INDECOM, established six years ago, is the agency that investigates complaints of misbehaviour against the security forces, including, as a matter of course, all cases of fatal shootings. It was formed because the public had lost confidence in the ability of the police, who previously killed nearly 300 people annually, to investigate themselves. And another shot by a quasi-independent body did not fare particularly better.
COPS COMPLAIN
It is unclear that this outcome can be attributed entirely to INDECOM, but it is a fact that since its launch, police homicides have halved. That, in most societies, would be deemed a good thing. In Jamaica, though, cops complain of INDECOM’s chilling effect. The argument is that police officers fear being interrogated and charged if they engage gunmen. So they drop their hands.
“I work on a team where people are straight front-line (operational officers),” one police officer said. “Now, you can see the apprehension and tentativeness in officers to carry out certain duties.”
We find the implications of that statement astounding, unless the “certain duties” to which this senior officer referred are outside the law, or contrary to the operating procedures of the Jamaica Constabulary Force (JCF). Indeed, no police need operate with fear if they behave in accordance with the policies of the JCF, which, on paper, are quite good.

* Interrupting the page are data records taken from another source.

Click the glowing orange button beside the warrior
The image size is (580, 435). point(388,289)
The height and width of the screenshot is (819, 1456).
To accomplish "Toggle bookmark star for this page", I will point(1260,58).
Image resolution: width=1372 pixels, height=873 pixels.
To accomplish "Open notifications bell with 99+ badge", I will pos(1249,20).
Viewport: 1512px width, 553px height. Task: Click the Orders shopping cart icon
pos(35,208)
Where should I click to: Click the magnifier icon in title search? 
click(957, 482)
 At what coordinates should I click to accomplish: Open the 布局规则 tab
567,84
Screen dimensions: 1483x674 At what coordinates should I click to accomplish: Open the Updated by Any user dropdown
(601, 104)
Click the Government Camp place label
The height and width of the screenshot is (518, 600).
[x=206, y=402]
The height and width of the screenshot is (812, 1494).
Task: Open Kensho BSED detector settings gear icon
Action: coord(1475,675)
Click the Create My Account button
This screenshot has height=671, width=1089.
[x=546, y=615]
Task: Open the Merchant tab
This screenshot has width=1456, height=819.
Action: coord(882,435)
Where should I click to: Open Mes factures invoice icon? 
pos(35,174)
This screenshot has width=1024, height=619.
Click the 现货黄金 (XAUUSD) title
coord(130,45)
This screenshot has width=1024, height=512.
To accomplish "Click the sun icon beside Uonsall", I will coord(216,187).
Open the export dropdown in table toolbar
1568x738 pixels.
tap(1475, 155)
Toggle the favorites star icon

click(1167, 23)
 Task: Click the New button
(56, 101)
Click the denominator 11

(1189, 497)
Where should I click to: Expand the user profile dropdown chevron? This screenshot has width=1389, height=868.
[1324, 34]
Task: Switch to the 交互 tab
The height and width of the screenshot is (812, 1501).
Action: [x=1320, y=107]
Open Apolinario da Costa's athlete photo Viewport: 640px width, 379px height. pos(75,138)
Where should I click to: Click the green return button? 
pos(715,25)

Jamaica, we appreciate, has high levels of crime. More than 1,000 people are murdered each year. Its murder rate, heading towards 50 per 100,000, is among the world’s worst. The fear of crime runs deep. In the circumstances, the style of the paramilitary-type police force, which developed a reputation for inefficiency and corruption, was to fight fire with fire. It hasn’t helped that the country has not put sufficient resources into citizens’ safety and security and that law-enforcement efforts are often undermined by a slow justice system.
But what it clear is that this approach to crime-fighting hasn’t worked. Until a decline – since reversed – in the first three years of the second decade of the 2000s, homicide, for nearly three decades, was on a sharp upward spiral in Jamaica. There is consensus that the constabulary as currently structured – no matter whatever else is done to deal with the issue – is incapable of beating the problem. The force, as Rear Admiral Hardley Lewin, the former army chief who had a stint as police commissioner, recently puts it, is in need of transformation, not reform.
Its members, including senior officers, however, continue to resist. Professor Anthony Clayton, who has studied the force and has advised on these efforts, has called for “strong leadership inside the JCF” to overcome this culture of resistance. That, however, can’t be left only to the current police commissioner, Carl Williams. It needs, too, as Prof Clayton said, “consistent pressure from outside”.